Kondisi infrastruktur di Indonesia masih tertinggal dibandingkan negara-negara di Asia. Bahkan, pertumbuhan industrialisasi dan infrastruktur di beberapa daerah di Indonesia kurang merata.
Data Kementerian PUPR menyebut stok infrastruktur terhadap Produk Domestik Bruto (PDB) Indonesia dari tahun 2015 sebesar 35 persen meningkat pada tahun 2020 sebesar 43 persen. Meski begitu, persentase ini masih cukup jauh dibandingkan dengan standar yang diberlakukan oleh World Economic Forum (WEF) di negara maju yaitu sebesar 70 persen.
Untuk memenuhi kebutuhan infrastruktur tersebut maka perlu dilakukan penambangan material di bumi seperti besi, tembaga, nikel, kobalt, dan platinum. Menjadi cukup dilematis karena penambangan material di bumi secara terus menerus akan berdampak pada kerusakan lingkungan. Bahkan, bahan berbahaya yang digunakan untuk mengekstraksi sumber daya dapat membahayakan keanekaragaman hayati, pekerja, dan penduduk loka
Melihat permasalahan tersebut, lima mahasiswa UGM yaitu Ananda Fikri Nugroho, Muhammad Rizqiansyah (Teknik Fisika 2018), Devara Zain Al Adid (Teknik Elektro 2018), Kaninda Khairunnisa (Teknik Fisika 2019), dan Fauzian Sekar Indrasyah (Farmasi 2019) di bawah bimbingan Dr. Nur Abdillah Siddiq, S.T., mencoba mencari solusi. Mereka akhirnya menggagas asteroid mining sebagai solusi dari kerusakan lingkungan akibat penambangan di Indonesia dan dalam rangka menyongsong Indonesia Emas 2045.
Dengan gagasan tersebut, mereka pun kemudian berhasil memperoleh pendanaan dari Kemdikbud Ristek melalui Program Kreativitas Mahasiswa Bidang Makna Futuristik (PKM-GFK) 2021.

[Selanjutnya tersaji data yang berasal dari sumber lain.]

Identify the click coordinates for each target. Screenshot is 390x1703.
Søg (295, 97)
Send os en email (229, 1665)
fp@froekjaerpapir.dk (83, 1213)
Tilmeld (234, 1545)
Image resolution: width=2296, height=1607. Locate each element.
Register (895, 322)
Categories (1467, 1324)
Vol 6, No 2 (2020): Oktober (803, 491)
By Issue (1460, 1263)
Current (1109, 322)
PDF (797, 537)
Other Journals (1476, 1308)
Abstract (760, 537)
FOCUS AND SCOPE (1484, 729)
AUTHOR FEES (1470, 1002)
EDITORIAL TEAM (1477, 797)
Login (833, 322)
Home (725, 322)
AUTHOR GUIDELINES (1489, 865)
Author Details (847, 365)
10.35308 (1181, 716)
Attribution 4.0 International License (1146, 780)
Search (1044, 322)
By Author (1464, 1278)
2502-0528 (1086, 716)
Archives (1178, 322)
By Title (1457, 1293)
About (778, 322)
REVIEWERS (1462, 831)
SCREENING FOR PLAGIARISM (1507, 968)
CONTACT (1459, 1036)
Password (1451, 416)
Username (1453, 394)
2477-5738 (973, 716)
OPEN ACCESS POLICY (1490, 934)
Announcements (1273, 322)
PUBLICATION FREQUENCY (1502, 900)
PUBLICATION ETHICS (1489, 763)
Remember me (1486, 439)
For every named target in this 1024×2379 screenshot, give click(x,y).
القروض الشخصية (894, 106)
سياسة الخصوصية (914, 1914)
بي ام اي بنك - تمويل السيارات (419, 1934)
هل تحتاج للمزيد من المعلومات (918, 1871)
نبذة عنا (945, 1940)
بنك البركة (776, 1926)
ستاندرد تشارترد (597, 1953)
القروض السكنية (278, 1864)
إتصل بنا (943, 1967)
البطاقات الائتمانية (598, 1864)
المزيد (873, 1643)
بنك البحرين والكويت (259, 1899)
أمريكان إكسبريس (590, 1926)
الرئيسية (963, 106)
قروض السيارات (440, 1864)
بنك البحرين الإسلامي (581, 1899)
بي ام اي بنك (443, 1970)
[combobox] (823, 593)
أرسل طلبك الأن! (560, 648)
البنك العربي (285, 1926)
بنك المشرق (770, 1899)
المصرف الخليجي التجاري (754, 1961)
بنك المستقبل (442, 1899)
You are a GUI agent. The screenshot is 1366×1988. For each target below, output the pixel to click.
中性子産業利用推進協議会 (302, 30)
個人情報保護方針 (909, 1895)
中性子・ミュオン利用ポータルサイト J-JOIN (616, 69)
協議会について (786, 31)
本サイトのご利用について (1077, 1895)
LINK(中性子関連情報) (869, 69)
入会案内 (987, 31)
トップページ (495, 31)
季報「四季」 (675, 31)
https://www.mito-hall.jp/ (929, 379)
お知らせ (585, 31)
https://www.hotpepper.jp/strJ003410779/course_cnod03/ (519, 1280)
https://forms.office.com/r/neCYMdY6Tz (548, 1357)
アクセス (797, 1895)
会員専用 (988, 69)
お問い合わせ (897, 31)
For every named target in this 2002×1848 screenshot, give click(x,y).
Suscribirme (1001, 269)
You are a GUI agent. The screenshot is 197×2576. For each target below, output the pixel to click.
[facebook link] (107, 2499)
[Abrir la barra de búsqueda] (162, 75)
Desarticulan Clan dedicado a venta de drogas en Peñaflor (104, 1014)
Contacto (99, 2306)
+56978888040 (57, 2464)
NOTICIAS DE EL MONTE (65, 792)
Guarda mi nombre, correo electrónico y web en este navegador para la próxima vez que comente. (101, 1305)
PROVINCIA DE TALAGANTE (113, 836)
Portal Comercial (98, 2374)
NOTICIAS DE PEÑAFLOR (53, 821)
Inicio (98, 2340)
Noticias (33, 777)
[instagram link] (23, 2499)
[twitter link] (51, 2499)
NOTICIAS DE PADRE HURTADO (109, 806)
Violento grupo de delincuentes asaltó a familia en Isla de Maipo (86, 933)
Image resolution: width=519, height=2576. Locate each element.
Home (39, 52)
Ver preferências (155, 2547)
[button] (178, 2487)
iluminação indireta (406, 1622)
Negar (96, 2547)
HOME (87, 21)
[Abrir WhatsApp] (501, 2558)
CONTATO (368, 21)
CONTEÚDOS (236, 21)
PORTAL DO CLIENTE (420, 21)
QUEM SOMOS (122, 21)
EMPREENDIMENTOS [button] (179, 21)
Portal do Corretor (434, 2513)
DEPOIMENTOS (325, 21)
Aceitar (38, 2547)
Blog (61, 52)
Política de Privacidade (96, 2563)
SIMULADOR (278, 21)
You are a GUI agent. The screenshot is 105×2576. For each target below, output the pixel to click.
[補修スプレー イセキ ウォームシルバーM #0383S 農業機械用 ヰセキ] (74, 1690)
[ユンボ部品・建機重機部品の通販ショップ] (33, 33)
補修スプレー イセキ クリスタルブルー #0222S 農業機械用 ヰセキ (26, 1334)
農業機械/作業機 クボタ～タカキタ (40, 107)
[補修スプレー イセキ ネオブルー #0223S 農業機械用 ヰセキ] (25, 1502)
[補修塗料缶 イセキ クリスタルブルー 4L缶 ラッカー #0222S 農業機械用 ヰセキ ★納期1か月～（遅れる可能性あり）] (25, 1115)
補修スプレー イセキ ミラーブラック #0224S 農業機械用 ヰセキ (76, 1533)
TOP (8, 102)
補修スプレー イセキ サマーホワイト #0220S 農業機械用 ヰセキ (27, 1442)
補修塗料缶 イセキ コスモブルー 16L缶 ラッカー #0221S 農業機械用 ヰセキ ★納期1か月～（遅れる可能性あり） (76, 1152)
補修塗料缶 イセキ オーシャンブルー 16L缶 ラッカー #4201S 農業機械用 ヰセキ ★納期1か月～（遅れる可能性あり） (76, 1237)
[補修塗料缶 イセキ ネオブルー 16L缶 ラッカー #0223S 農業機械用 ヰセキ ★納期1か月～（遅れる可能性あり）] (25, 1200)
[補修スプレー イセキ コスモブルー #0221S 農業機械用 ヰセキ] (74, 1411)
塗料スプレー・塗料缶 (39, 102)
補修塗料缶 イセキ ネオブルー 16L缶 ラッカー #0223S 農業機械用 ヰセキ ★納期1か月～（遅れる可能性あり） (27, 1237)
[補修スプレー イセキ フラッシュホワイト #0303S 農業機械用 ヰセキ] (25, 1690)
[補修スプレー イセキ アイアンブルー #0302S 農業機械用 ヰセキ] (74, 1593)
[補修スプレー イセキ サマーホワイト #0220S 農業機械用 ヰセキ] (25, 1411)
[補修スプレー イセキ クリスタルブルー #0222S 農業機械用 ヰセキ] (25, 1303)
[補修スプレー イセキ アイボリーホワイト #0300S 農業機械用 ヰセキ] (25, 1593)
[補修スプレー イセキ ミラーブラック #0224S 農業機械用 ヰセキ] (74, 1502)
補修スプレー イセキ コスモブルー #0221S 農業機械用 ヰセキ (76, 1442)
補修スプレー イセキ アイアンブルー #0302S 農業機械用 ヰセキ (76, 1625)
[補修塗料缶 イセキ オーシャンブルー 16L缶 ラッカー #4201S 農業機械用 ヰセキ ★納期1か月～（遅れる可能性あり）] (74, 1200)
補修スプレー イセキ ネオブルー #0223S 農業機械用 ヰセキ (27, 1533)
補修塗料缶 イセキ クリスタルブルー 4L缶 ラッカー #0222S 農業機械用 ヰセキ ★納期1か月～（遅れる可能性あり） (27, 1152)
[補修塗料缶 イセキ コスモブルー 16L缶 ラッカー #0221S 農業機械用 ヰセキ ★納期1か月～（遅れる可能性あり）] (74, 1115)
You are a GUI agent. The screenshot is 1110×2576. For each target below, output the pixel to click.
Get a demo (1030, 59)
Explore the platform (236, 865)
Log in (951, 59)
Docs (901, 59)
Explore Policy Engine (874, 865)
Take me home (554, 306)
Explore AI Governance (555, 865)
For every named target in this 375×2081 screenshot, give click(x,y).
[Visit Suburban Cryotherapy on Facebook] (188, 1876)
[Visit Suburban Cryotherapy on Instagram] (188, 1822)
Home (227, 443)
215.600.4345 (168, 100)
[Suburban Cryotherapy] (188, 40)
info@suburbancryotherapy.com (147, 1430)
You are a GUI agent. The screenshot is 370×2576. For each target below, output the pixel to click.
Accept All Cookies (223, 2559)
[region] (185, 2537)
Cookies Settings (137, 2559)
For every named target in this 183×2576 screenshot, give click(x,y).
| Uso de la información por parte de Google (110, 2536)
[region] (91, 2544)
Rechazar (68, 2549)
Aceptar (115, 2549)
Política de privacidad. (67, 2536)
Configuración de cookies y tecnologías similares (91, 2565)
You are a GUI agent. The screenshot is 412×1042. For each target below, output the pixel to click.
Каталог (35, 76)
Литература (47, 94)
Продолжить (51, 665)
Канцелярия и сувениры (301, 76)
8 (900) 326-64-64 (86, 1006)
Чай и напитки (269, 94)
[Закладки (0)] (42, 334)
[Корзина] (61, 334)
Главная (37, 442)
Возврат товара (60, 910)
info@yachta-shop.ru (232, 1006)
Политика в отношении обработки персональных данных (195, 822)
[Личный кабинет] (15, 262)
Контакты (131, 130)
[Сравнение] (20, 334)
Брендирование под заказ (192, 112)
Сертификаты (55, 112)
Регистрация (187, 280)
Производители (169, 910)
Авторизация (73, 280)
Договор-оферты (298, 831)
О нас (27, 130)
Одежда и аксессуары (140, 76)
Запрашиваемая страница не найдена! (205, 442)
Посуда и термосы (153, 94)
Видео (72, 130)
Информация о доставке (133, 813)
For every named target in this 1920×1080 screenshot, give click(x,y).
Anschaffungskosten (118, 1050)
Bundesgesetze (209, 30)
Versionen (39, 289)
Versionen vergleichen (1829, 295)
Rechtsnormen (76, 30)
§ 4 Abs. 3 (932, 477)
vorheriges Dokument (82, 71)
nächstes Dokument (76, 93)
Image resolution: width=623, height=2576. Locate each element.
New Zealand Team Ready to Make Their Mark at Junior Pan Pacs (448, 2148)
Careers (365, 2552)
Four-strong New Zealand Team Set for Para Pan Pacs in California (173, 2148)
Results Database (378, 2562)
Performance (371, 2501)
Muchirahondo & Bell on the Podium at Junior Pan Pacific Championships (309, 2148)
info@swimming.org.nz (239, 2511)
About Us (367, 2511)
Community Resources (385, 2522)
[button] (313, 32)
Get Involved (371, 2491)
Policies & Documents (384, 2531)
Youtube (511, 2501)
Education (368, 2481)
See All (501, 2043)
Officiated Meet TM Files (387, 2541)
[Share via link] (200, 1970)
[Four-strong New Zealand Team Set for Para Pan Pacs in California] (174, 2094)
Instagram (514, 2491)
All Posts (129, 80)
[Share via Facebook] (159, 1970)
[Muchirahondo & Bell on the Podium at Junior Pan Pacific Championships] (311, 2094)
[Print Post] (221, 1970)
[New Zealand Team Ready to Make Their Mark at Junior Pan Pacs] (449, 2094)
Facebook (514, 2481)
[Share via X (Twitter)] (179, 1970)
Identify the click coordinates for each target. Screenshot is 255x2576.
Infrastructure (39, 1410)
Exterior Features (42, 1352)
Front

Ketua tim, Ananda Fikri Nugroho, menjelaskan pemilihan asteroid 1986 DA sebagai lokasi penambangan karena menimbang kandungan yang dimiliki asteroid. Asteroid ini mengandung beberapa material seperti Besi (Fe) sebesar 17,6 Gigaton, Nikel (Ni) sebesar 2 Gigaton, dan Kobalt (Co) sebesar 100 Megaton serta sisanya dapat terdiri dari kombinasi emas dan platinum sebesar 300 Megato
Menurutnya, kandungan ini menjadi potensi untuk peningkatan infrastruktur dan industrialisasi di Indonesia. Hal ini didukung dengan perkembangan aerospace yang semakin meningkat.
“Perkembangan Indonesia dalam dunia kedirgantaraan juga perlu diperhitungkan. LAPAN sebagai badan antariksa nasional terus melakukan riset terkait dunia kedirgantaraan,” katanya, di Kampus UGM, Jumat (3/9).
Mengutip pendapat Deputi Bidang Sains Antariksa dan Atmosfer LAPAN, Fikri mengungkapkan Indonesia tengah membangun observatorium terbesar di Asia Tenggara yang berlokasi di NTT yang diperkirakan rampung pada 2021. Ini tentu sangat mendukung agar asteroid mining dapat direalisasikan di Indonesia.
Menurutnya, peluncuran roket dilakukan di area ekuator bumi untuk menghemat bahan bakar. Hal ini terjadi karena peluncuran ekuator bumi memiliki kecepatan awal yang lebih tinggi dibandingkan di luar area ekuator bumi.
Indonesia sendiri, katanya, untuk pertama kali akan membangun Bandar Antariksa. LAPAN berencana menetapkan Biak, Papua sebagai lokasi yang cukup ideal karena paling dekat dengan ekuator dan pantai timurnya langsung menghadap ke Samudra Pasifik.
“Uniknya lagi bahan bakar yang digunakan yaitu electric dengan bantuan panel surya,” tulisnya.
Fikri sangat berharap keterlibatan banyak pihak untuk mewujudkan gagasan Asteroid Mining. Beberapa pihak yang diharapkan antara lain LAPAN, SpaceX, Kementerian ESDM, dan perusahaan-perusahaan komersial lainnya.
“Kita berharap Indonesia dapat berpartisipasi di pertambangan asteroid dan menjadi kekuatan astronomi di Asia Tenggara,” pungkasnya.